In Steps to an Ecology of Mind (1972) and Mind and Nature: A Necessary Unity (1979) Gregory Bateson put forward his concept of ‘ecology of mind,’ which points to a communicative interconnection between all living organisms. Bateson’s concept of the ‘cybernetic mind’ describes an immanent, self-organising informational ‘pattern that connects’ everything to everything else. He seeks to explain the relationship between mind and nature, describing mental processes as a sequence of interactions between things. The radical ideas that Bateson put forward had – and still have – wide implications, not only for science but also for culture and for the development of an ecological aesthetics with interconnections and relationships to the natural world. As Peter Harris-Jones explains in a recent article on the aesthetic implications of Bateson’s ideas:
Bateson’s ecological aesthetics is participatory.… concerned with habitat, and habitat change. Its focus lies in how people perceive change in an ever-transforming ecology. Beyond this, human perception of nature is linked to human conception of nature and thus, by implication, to human survival. (Peter Harris-Jones, ‘Gregory Bateson and Ecological Aesthetics: An Introduction’)

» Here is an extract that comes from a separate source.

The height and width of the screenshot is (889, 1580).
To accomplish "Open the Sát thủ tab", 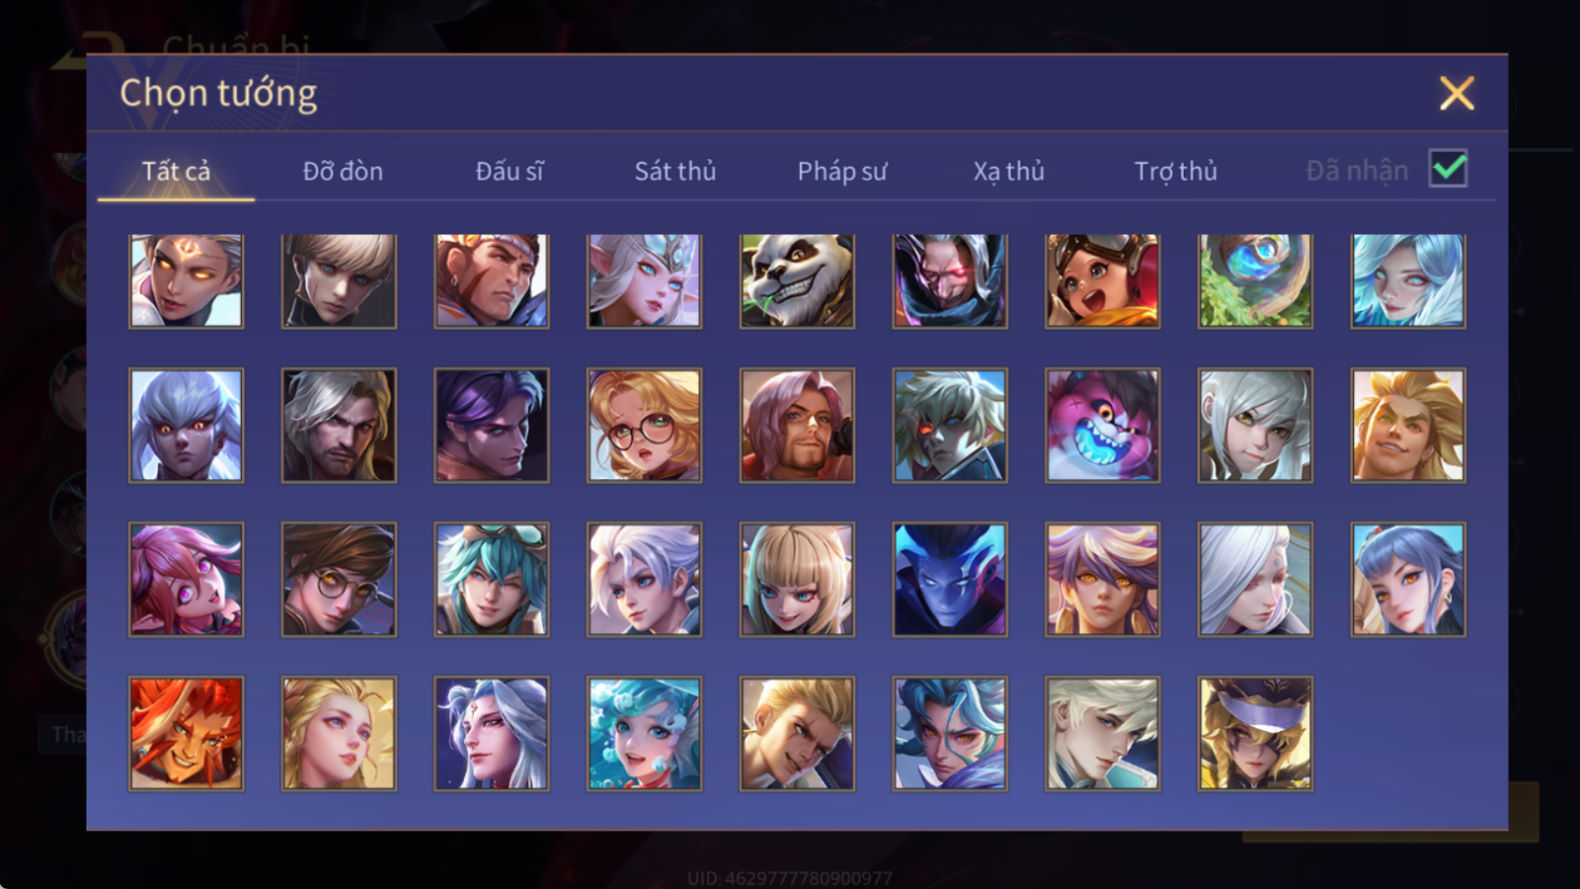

My installation seeks to connect to Bateson’s ideas by creating a work that draws attention to its functioning – through the interconnections of its components – and to the central role of the viewer in their engagement with the work, its purpose and its relationship to the location. I see the entire installation as a kind of cybernetic system that includes the viewer and their relationship to the functioning and meaning of the work.